DAX Down In Negative Territory As Tariff Worries Hurt Sentiment
2025-04-09
4964
(fxcue news) - After two successive days of solid gains, German stocks are down in negative territory on Wednesday with tariff worries returning to hurt sentiment.
New U.S. export restrictions on Nvidia's AI chips to China, and U.S. President Donald Trump's order for an investigation into potential tariffs on critical mineral imports, are weighing as well.
A profit warning by ASML, and Nvidia's announcement that it would incur $5.5 billion in charges due to new U.S. export controls are also dampening the mood.
Meanwhile, investors await the European Central Bank's monetary policy meeting on Thursday. The ECB is widely expected to lower rate by 25 basis points.
The benchmark DAX was down 100.38 points or 0.47% 21,131.14 a little while ago. The index had dropped to 20,956.20 earlier in the session.
Brenntag is down nearly 4%. Siemens Energy is down by about 3%, while Merck is declining 2.3%.
Heidelberg Materials, Infineon Technologies, Porsche, Adidas, Daimler Truck Holding, Qiagen, Deutsche Bank, MTU Aero Engines, Deutsche Boerse and Zalando are down 1 to 2%.
Sartorius is rising more than 3% on strong results. The pharmaceutical and lab equipment company reported that its net results for the first quarter increased to 48.5 million euros from 36.9 million euros in the same quarter.
Quarterly underlying net profit increased by 21.4% to 85 million euros from 70 million euros in the first three months of the previous year. Underlying earnings per ordinary share amounted to 1.22 euros up from 1.01 euros in the prior year.
Sartorius projects sales revenue growth of around 6% for the Group, around 7% for the Bioprocess Solutions division and around 1% for Lab Products & Services for 2025.
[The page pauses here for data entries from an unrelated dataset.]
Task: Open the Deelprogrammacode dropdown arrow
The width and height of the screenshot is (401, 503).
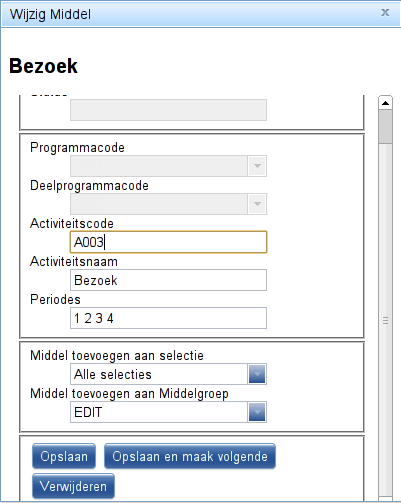Action: (257, 204)
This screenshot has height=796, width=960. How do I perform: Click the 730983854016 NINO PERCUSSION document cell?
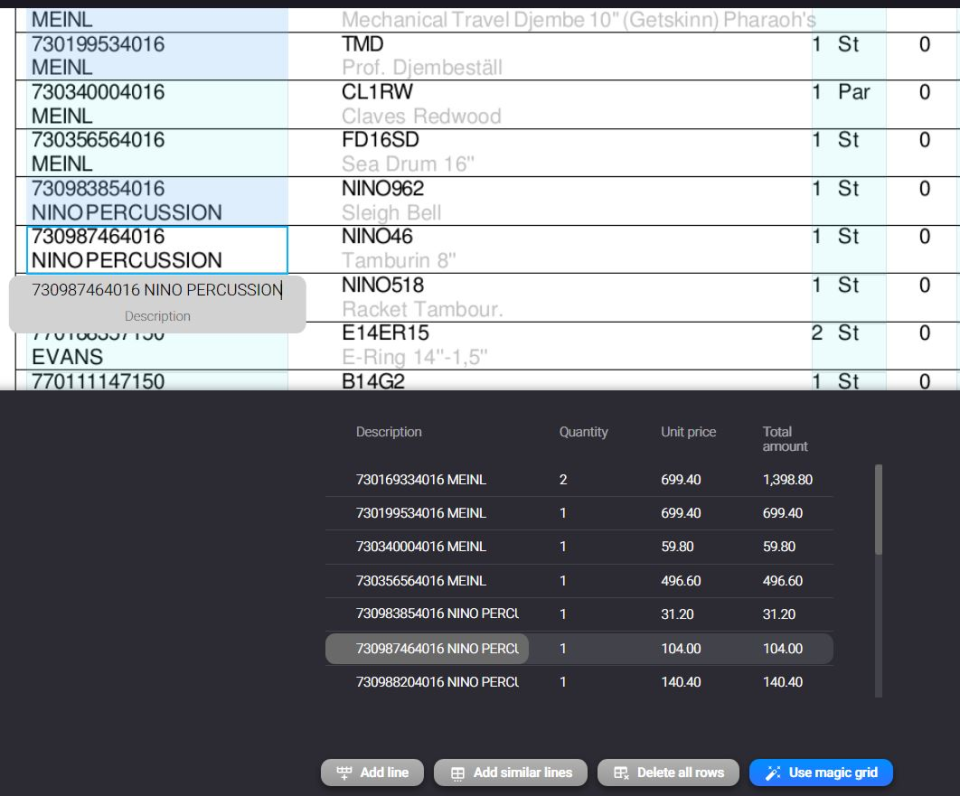coord(140,199)
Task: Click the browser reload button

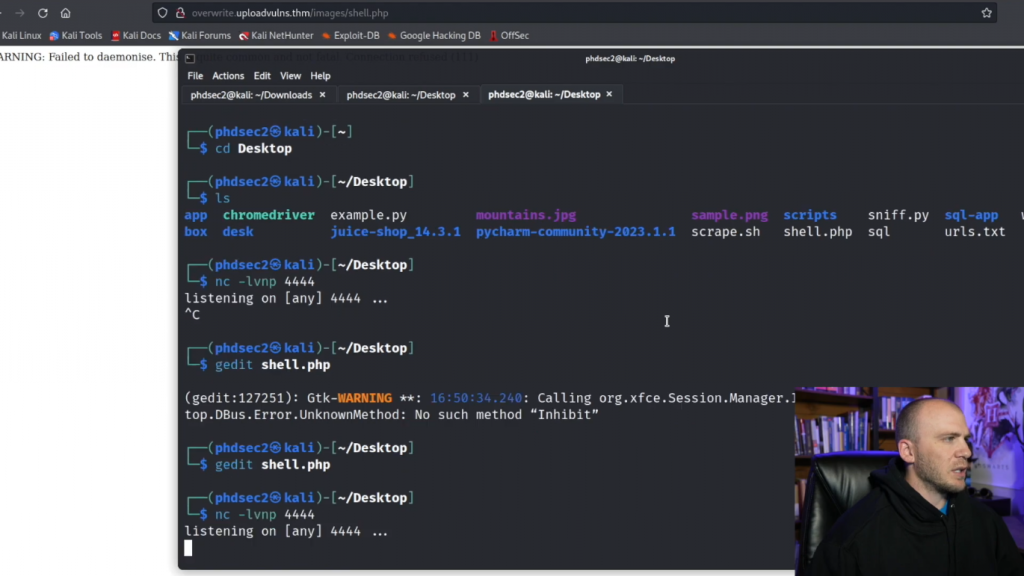Action: 42,13
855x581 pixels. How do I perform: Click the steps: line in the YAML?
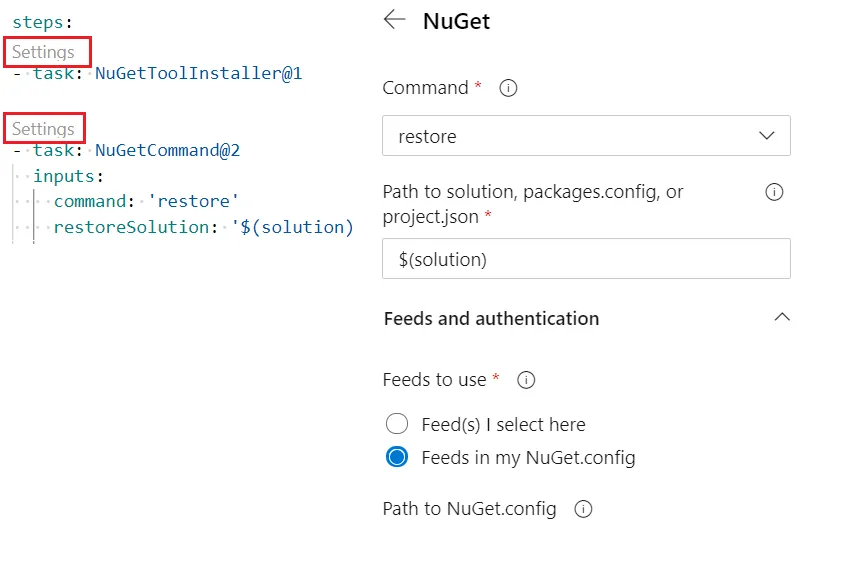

E.ON is up nearly 1.5%, while RWE, Deutsche Telekom, Allianz and Vonovia are moderately higher.
In economic news, Eurozone inflation slowed in March, as initially estimated, as energy prices declined for the first time in four months and services inflation softened for the third straight month.
The harmonized index of consumer prices climbed 2.2% on a yearly basis in March, slightly slower than the 2.3% rise in February, final data from Eurostat showed. The rate came in line with the flash estimate released on April 1.
Core inflation that excludes prices of food, alcohol and tobacco, weakened to 2.4%, in line with the estimate, from 2.6% in the previous month.
The euro area current account surplus declined in February, falling to EUR 34 billion from EUR 40 billion a month earlier, data from the European Central Bank showed.
In twelve months to February, the current account surplus totalled EUR 411 billion or 2.7% of GDP. This was up from EUR 299 billion or 2% of GDP a year earlier.